Abstract
Chronic kidney disease (CKD) is associated with increased coronary artery disease (CAD) and coronary artery calcification. We hypothesized that the osteogenic factor, bone morphogenetic protein-4 (sBMP-4), is elevated in subjects with both CKD and CAD. Serum was collected from 79 subjects undergoing diagnostic angiography and stratified according to CAD and CKD status. Subjects with both CAD and CKD had significantly elevated sBMP-4 compared to those with only one or no disease. sBMP-4 continued to be associated with the presence of both diseases after adjustment for other risk factors. To determine if sBMP-4 is associated with coronary artery calcification, we compared coronary artery calcium scores (CAC) to sBMP-4 in 22 subjects. A positive correlation between CAC and sBMP-4 was seen.
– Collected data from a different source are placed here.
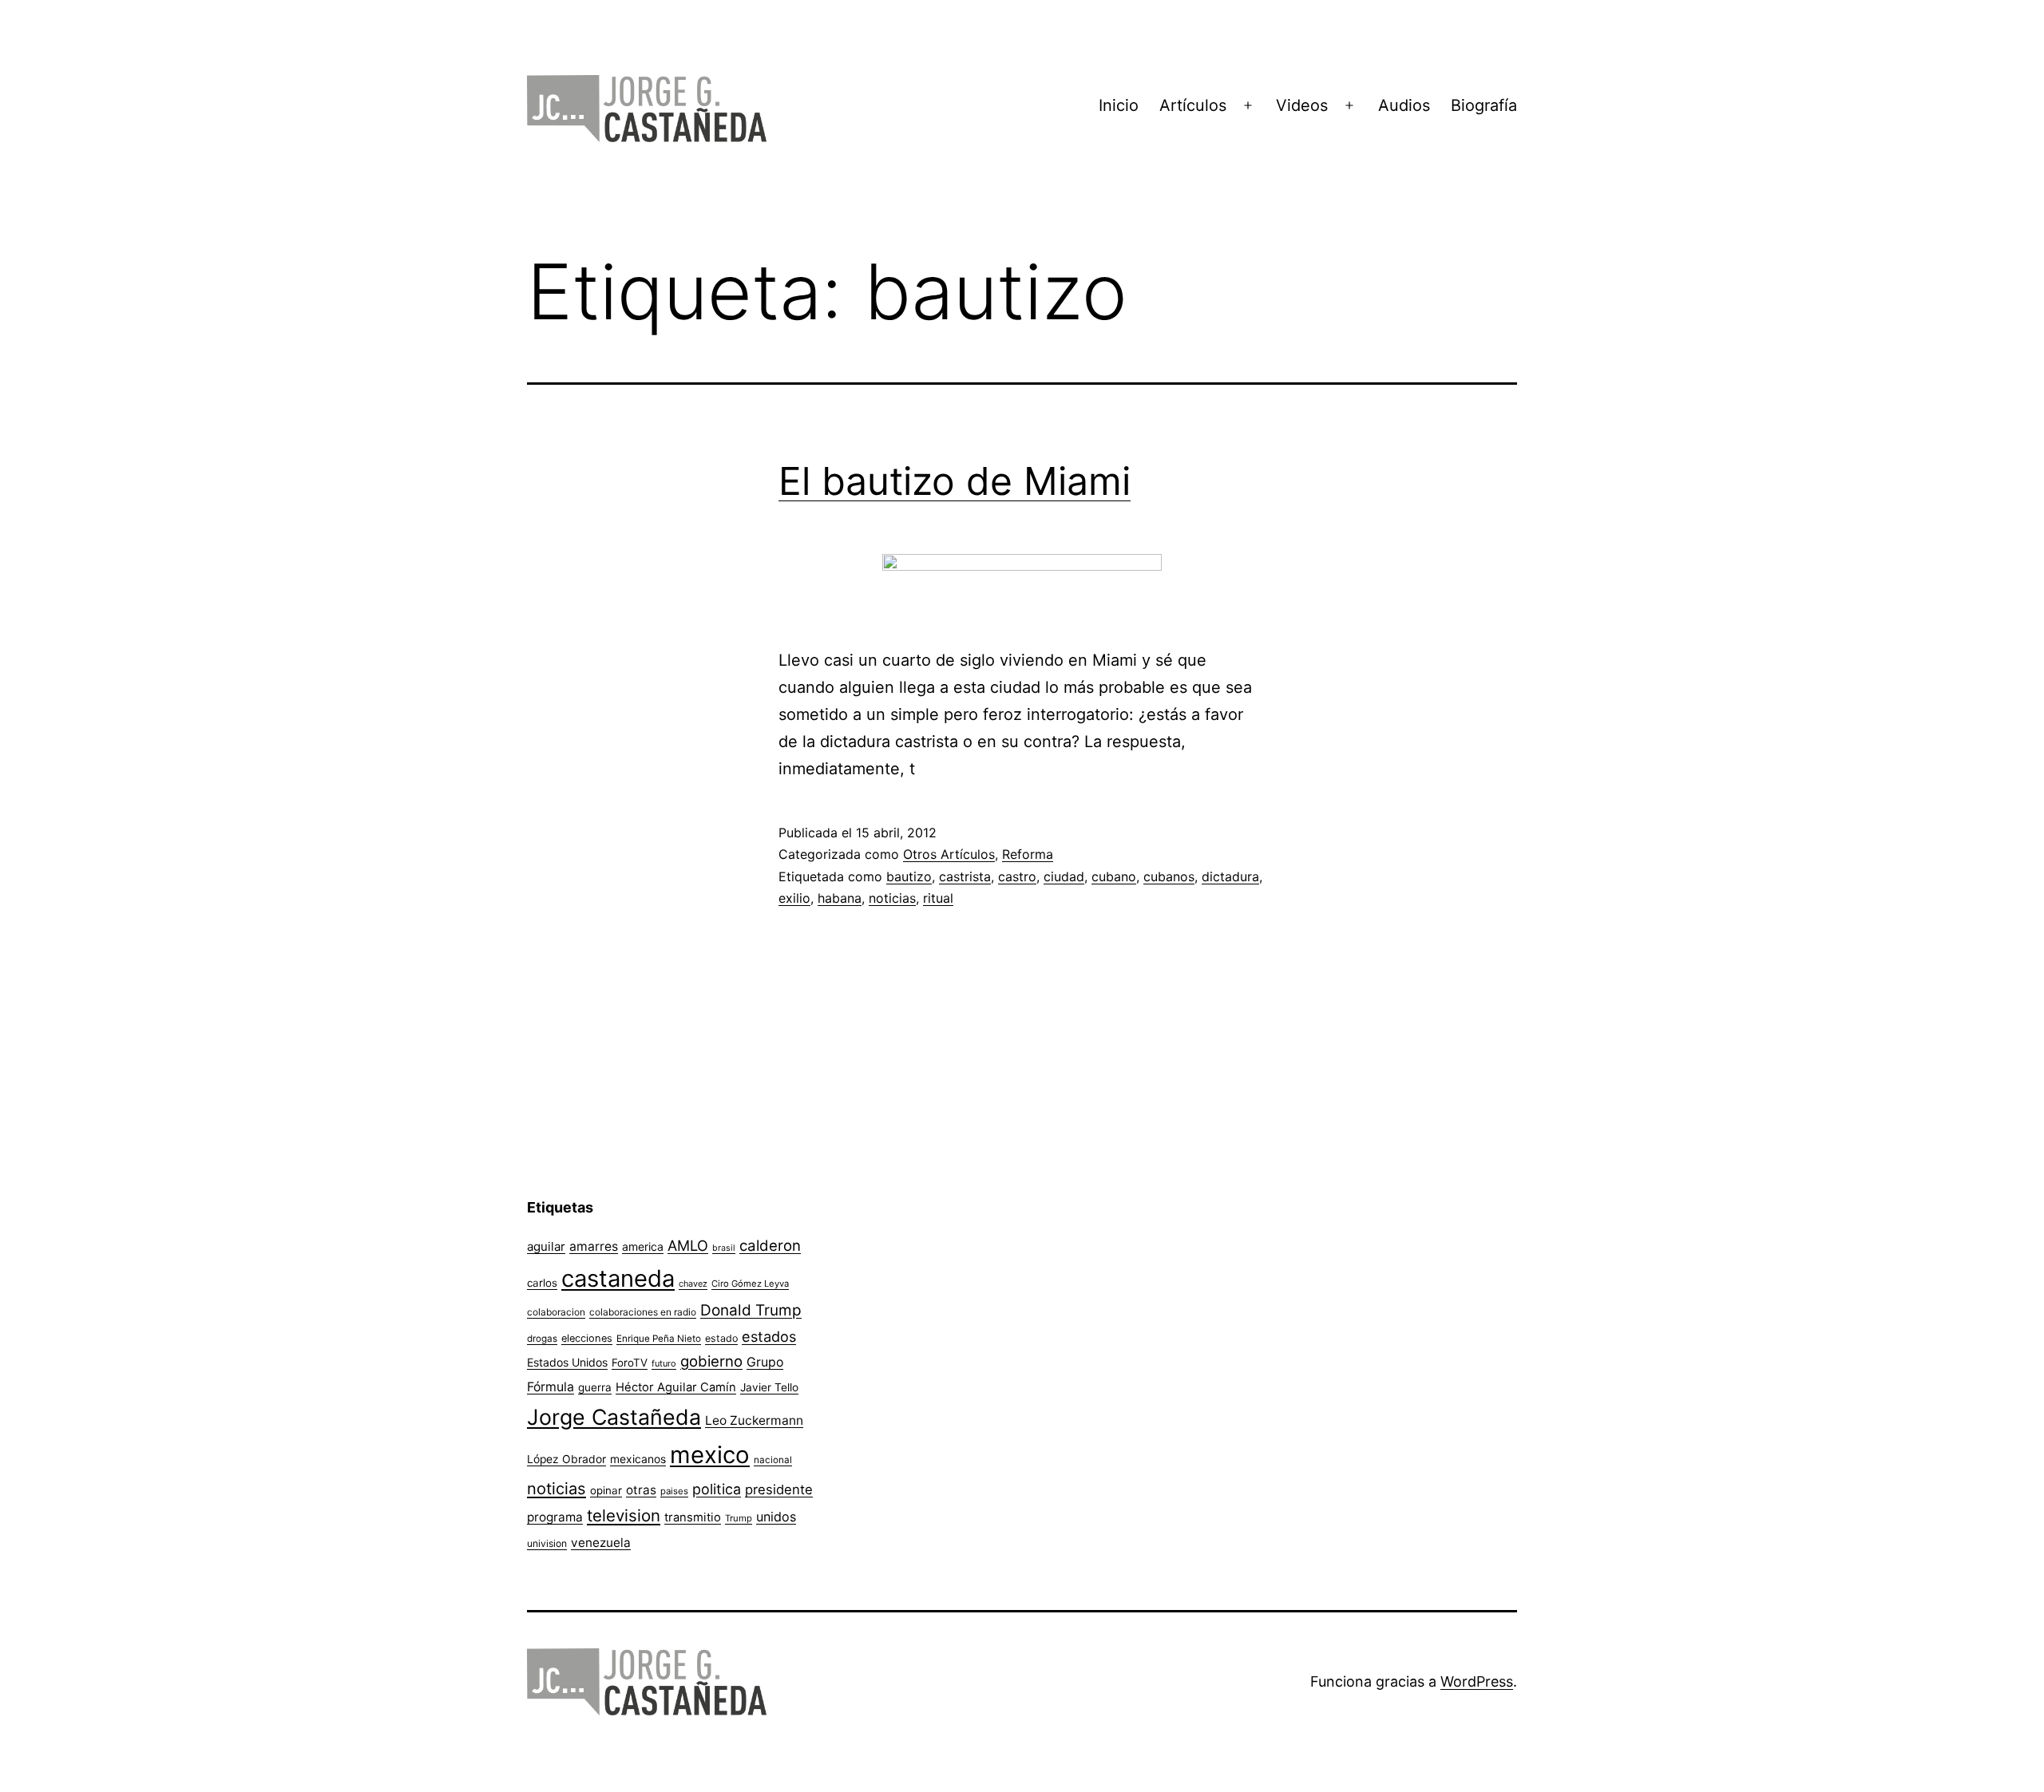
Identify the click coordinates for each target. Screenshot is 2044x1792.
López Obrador (566, 1459)
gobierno (711, 1361)
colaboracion (556, 1312)
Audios (1404, 105)
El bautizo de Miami (954, 480)
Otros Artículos (949, 854)
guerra (595, 1387)
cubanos (1168, 876)
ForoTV (630, 1362)
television (623, 1515)
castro (1017, 876)
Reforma (1027, 854)
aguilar (546, 1246)
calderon (770, 1245)
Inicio (1119, 105)
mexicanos (638, 1459)
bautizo (909, 876)
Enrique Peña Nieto (658, 1338)
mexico (710, 1455)
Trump (738, 1518)
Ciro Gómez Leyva (750, 1283)
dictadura (1230, 876)
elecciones (586, 1338)
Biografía (1484, 105)
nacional (773, 1460)
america (643, 1246)
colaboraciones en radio (642, 1312)
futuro (664, 1363)
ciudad (1064, 876)
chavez (693, 1283)
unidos (776, 1517)
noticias (892, 898)
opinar (606, 1490)
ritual (938, 898)
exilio (794, 898)
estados (769, 1336)
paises (674, 1491)
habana (840, 898)
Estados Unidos (567, 1362)
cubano (1113, 876)
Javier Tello (769, 1387)
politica (716, 1489)
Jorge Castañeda (614, 1417)
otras (641, 1489)
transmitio (692, 1517)
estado (721, 1338)
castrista (965, 876)
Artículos (1192, 105)
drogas (542, 1338)
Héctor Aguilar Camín (676, 1387)
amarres (593, 1246)
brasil (723, 1248)
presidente (779, 1489)
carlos (542, 1282)
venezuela (601, 1542)
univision (547, 1543)
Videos (1302, 105)
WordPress (1476, 1681)
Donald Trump (751, 1310)
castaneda (618, 1278)
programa (555, 1517)
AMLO (687, 1245)
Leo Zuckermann (754, 1420)
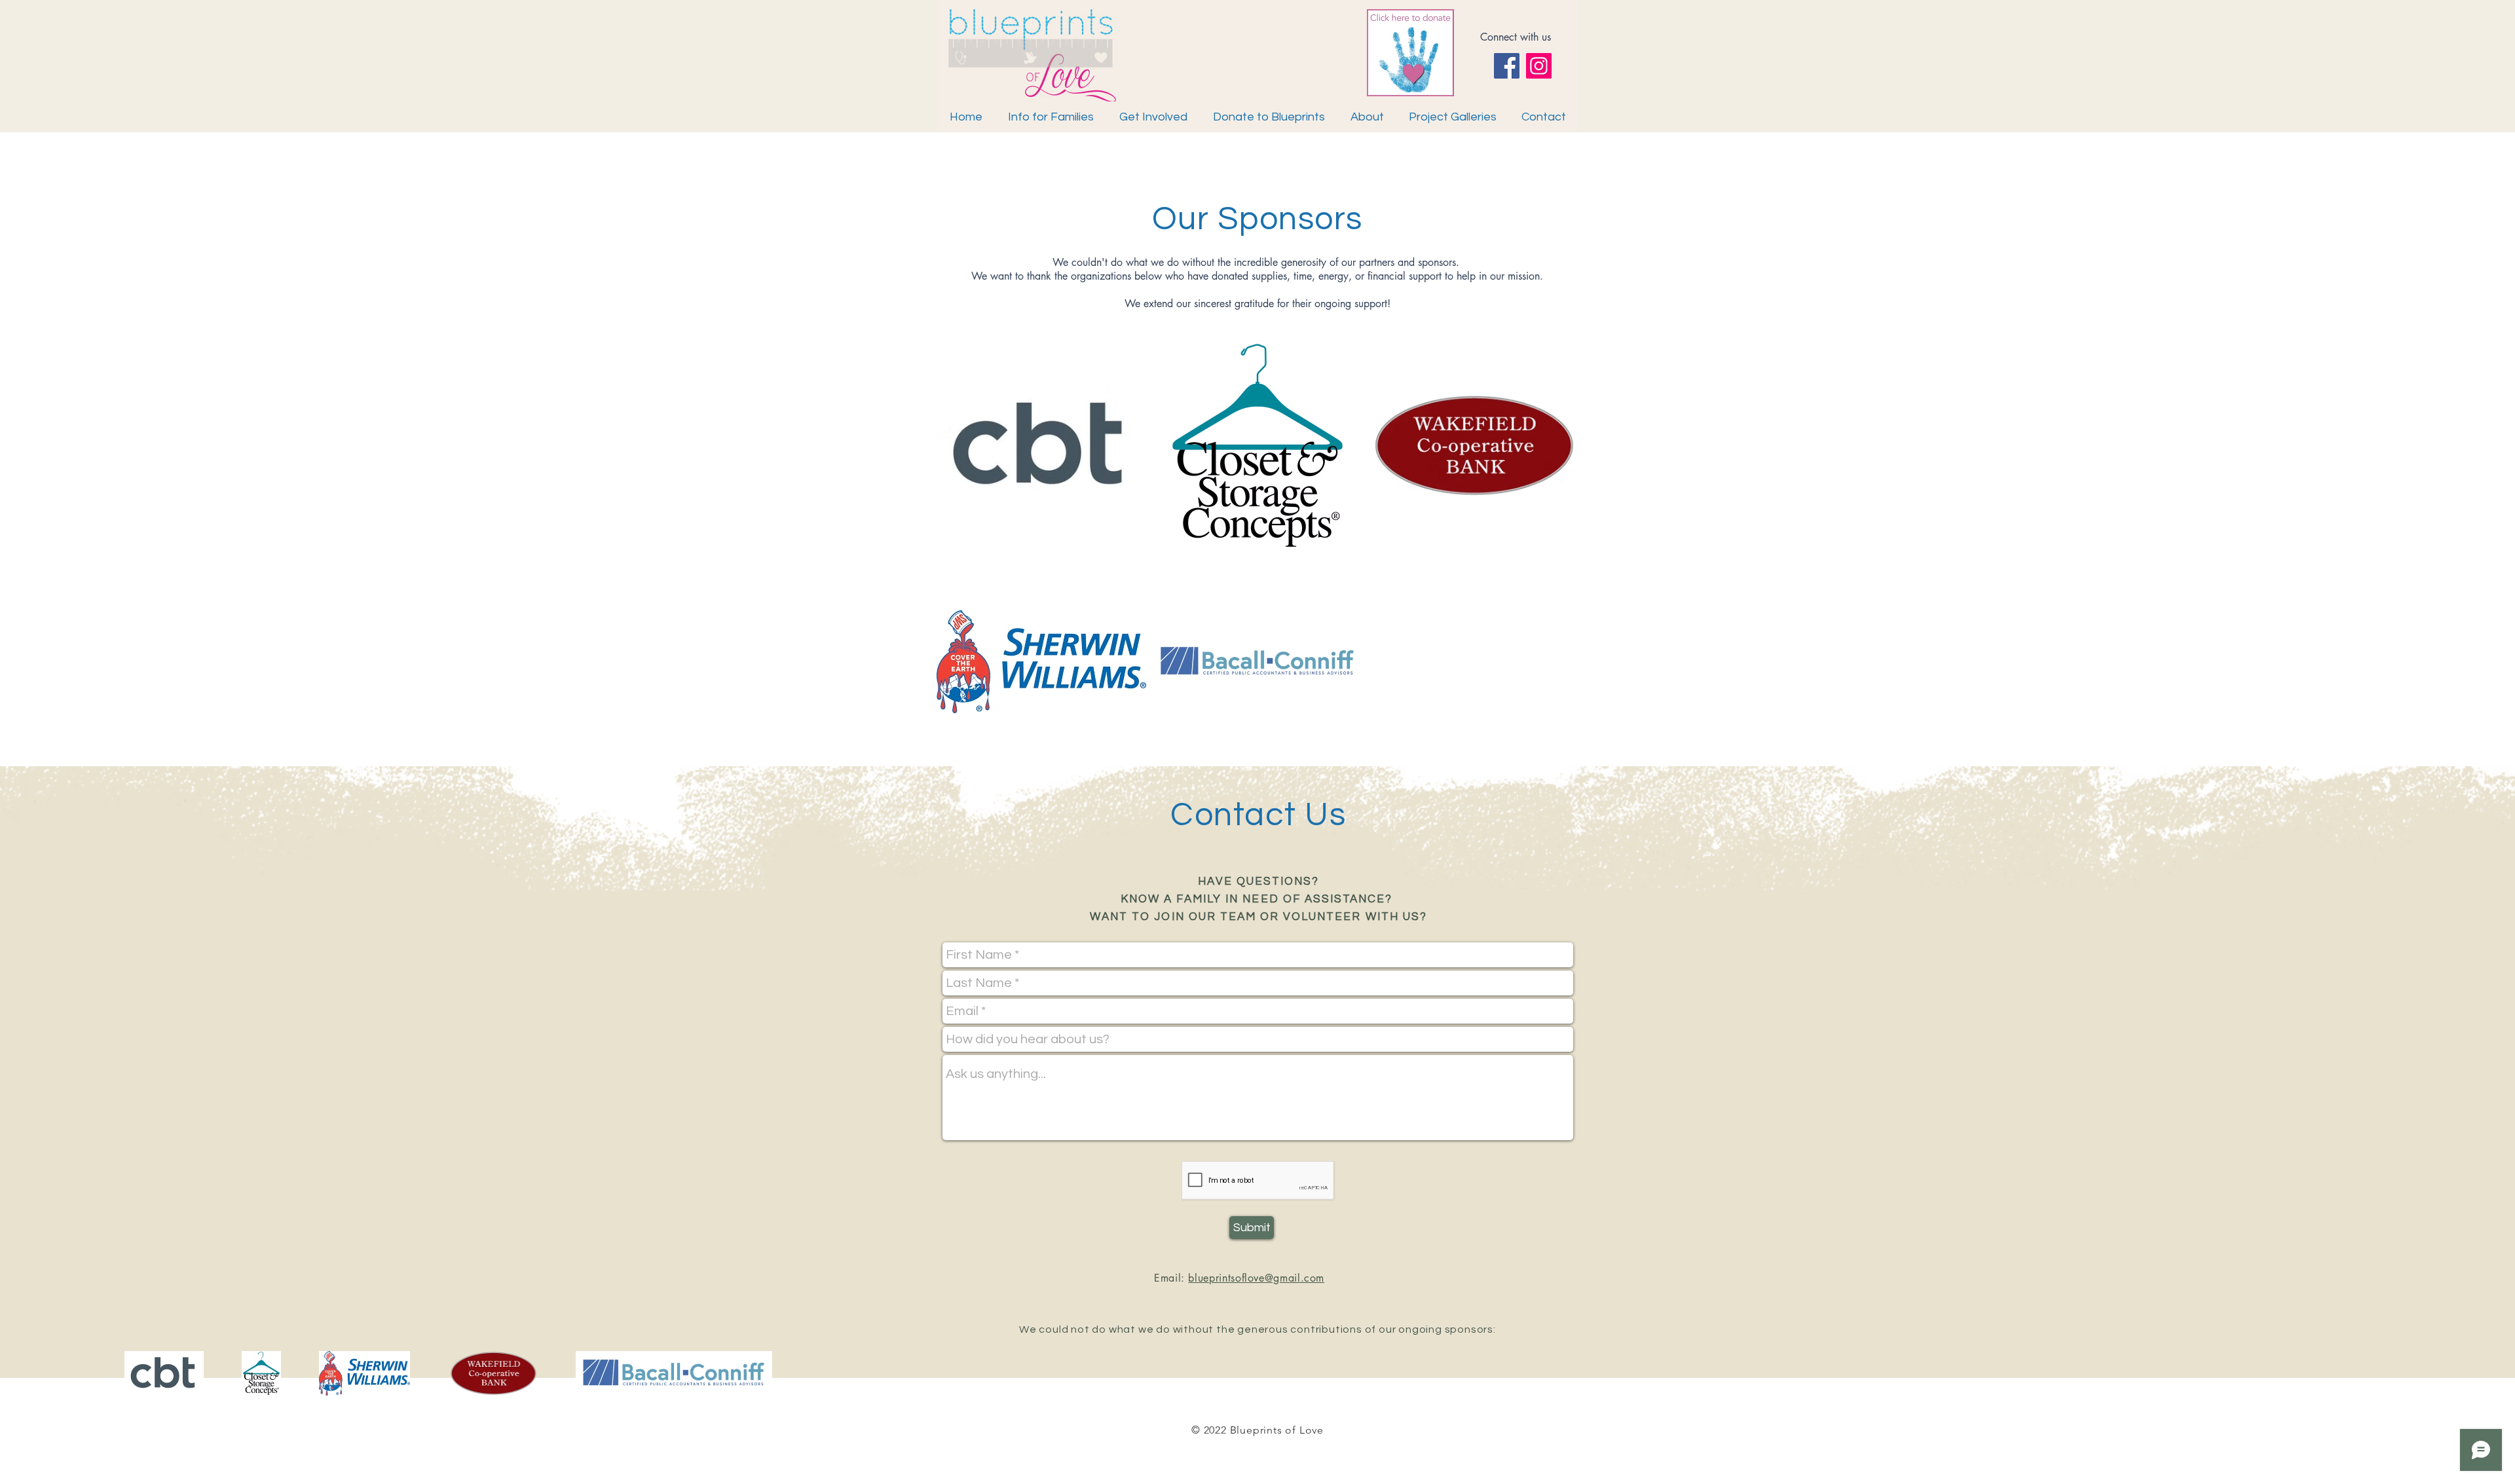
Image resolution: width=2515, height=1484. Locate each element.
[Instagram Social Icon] (1539, 66)
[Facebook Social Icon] (1506, 66)
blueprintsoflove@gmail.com (1256, 1278)
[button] (1366, 117)
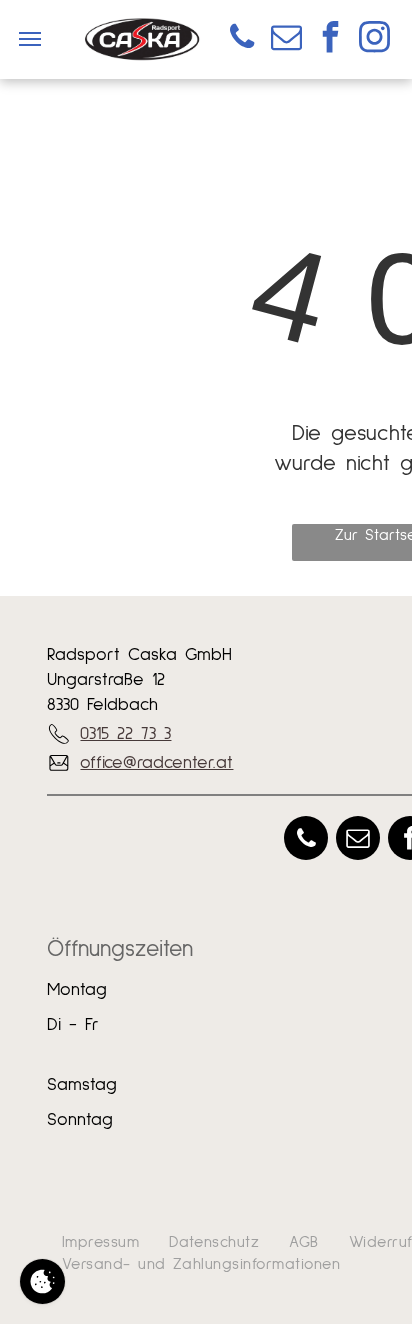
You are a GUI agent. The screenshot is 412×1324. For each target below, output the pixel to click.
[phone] (242, 39)
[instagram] (374, 39)
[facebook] (330, 39)
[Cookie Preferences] (42, 1281)
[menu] (30, 39)
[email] (286, 39)
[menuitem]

In conclusion, sBMP-4 is elevated in patients with both CAD and CKD and positively correlates with CAC, suggesting a role for sBMP-4 in the increased CAD seen in CKD patients.
Keywords: Bone morphogenetic protein, chronic kidney disease, coronary artery disease, vascular calcification
Introduction
Patients with chronic kidney disease (CKD) are more likely to die from cardiovascular disease than progress to kidney failure [1]. The prevalence and incidence of CKD are rising in the United States driving increased medical costs and diminishing patient outcomes [2]. CKD is associated both with increased risk of coronary artery disease (CAD) and also an increased severity of CAD [3]. While this patient population exhibits higher levels of traditional risk factors for CAD, these risk factors alone do not account for the increased risk observed in these patients and tools such as the Framingham Risk Equation often under predict the risk of CAD in the CKD population [4]. Thus, additional pro-atherosclerotic factors, such as increased oxidative stress, inflammation, and vascular calcification, may play a role in CAD in the presence of CKD.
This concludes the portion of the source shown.